Part-Time / Full-Time Status

  1. Texas and federal laws leave it up to an employer to define what constitutes full-time and part-time status within a company and to determine the specific schedule of hours.

  2. Most companies define full-time employees as those who are regularly scheduled for a set number of hours each week (40, 37.5, 45, or similar amount), and part-time status is for anyone who is regularly scheduled to work less than that amount of time each week.

  3. A common reason for differentiating between part-time and full-time employees is to distinguish the set of employees who receive company benefits from those who are not eligible for such benefits, or to supply a way of distinguishing between two sets of benefits for two classes of employees. It is legal to have one set of benefits, or none at all, for part-time employees, and another set of benefits for full-time employees, as long as there is equal employment opportunity within the company.

  4. Certain benefits have specific rules, however:

    1. Pension or retirement benefits - if a company offers such benefits, the federal law known as ERISA provides that an employee who works at least 1,000 hours in a twelve-month period must be given the chance to elect participation in the pension or retirement plan (this is known informally as the "thousand-hour rule" - see 29 U.S.C. § 1052)

    2. Health insurance benefits - if an employer has a health insurance plan, an "eligible employee" is anyone who usually works at least 30 hours per week. The 30-hour rule is worded so that the focus is on what the employee's usual work schedule is. Here is the exact language from the statute governing that issue (Insurance Code § 1501.002(3) at "'Eligible employee' means an employee who works on a full-time basis and who usually works at least 30 hours a week. The term includes a sole proprietor, a partner, and an independent contractor, if the individual is included as an employee under a health benefit plan of a small or large employer. The term does not include an employee who: (A) works on a part-time, temporary, seasonal, or substitute basis; ... ." Similar language is found in the federal statute for the Affordable Care Act.

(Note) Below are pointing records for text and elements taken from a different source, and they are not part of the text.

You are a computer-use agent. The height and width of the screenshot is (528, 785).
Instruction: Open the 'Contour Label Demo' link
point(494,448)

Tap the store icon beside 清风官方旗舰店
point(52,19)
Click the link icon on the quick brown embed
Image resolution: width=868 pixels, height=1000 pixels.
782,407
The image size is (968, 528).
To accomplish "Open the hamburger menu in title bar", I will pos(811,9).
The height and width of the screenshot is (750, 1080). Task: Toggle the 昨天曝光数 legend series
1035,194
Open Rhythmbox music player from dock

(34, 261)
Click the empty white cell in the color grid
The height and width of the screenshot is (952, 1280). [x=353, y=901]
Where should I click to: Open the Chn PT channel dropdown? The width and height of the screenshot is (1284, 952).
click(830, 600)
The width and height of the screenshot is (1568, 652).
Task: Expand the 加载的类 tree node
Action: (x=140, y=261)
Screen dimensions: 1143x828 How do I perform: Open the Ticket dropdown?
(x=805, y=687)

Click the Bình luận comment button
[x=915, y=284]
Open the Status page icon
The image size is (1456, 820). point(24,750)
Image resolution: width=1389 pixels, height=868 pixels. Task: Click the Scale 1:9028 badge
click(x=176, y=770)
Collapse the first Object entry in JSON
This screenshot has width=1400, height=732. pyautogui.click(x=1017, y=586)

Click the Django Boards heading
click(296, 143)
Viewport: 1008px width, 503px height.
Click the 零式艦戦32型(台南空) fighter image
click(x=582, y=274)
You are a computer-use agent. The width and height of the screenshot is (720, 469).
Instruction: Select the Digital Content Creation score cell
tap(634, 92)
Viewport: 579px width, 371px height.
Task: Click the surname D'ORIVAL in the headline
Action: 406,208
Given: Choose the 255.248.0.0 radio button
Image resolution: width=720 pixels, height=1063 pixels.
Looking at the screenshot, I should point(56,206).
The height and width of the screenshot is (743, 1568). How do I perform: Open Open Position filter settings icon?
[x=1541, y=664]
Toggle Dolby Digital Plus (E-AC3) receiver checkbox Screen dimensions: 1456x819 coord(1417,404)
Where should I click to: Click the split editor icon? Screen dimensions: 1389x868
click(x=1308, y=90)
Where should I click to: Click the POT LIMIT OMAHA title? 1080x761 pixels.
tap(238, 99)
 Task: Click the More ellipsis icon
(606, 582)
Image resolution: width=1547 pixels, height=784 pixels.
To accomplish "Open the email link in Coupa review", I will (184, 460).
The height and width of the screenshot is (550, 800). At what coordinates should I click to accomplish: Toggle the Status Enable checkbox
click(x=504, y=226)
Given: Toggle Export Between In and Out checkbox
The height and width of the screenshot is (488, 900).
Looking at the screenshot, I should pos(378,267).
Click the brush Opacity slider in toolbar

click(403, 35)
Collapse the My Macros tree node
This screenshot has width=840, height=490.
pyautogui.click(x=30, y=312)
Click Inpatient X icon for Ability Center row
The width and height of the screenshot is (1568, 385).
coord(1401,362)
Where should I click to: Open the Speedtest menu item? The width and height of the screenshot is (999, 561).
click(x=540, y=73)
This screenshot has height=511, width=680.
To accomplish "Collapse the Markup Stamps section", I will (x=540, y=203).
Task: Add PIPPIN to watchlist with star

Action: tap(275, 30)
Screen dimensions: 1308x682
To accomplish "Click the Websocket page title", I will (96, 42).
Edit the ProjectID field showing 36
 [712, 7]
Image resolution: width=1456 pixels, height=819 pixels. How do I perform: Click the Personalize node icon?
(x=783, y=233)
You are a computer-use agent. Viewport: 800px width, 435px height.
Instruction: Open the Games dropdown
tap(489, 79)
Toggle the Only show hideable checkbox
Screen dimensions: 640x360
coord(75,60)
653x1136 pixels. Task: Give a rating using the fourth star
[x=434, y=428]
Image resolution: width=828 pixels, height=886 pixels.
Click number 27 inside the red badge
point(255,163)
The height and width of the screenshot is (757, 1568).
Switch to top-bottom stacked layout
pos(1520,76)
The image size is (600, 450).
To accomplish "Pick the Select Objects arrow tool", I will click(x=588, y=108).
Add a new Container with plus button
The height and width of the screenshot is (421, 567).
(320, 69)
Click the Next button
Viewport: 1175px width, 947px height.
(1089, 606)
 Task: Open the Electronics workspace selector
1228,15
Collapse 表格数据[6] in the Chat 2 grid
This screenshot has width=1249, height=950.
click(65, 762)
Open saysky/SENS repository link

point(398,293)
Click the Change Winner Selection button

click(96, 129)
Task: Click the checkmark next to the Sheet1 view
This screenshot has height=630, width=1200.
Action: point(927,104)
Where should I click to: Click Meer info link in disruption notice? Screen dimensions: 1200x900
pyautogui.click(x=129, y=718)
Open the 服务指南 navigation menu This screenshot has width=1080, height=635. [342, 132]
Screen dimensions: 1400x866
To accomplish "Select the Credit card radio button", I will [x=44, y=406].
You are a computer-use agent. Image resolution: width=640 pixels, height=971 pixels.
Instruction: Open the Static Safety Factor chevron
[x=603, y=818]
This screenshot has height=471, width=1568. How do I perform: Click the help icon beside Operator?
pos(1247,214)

  5. Having part-time/full-time definitions that are insufficiently specific can lead to a problem of interpretation, if the workplace gets busy for more than a week or two at a time, and employees who are hired as part-timers have to work 40 or more hours several weeks in a row. Such employees might begin to think of themselves as full-time employees and expect full-time benefits. For that reason, some employers write the definitions in a manner similar to this:

    "Full-time employees are those who are regularly assigned to work at least 40 hours each week. Part-time employees are those who are regularly assigned to work less than full-time. While part-time employees may occasionally work 40 or more hours in a particular workweek, or in a series of workweeks, that by itself will not change their regular schedule. However, the company reserves the right to change the regular schedules of employees at any time. In such a case, the company will give affected employees as much advance notice as possible of their new regular schedules and will advise employees of the effect of such changes on their eligibility for company benefits."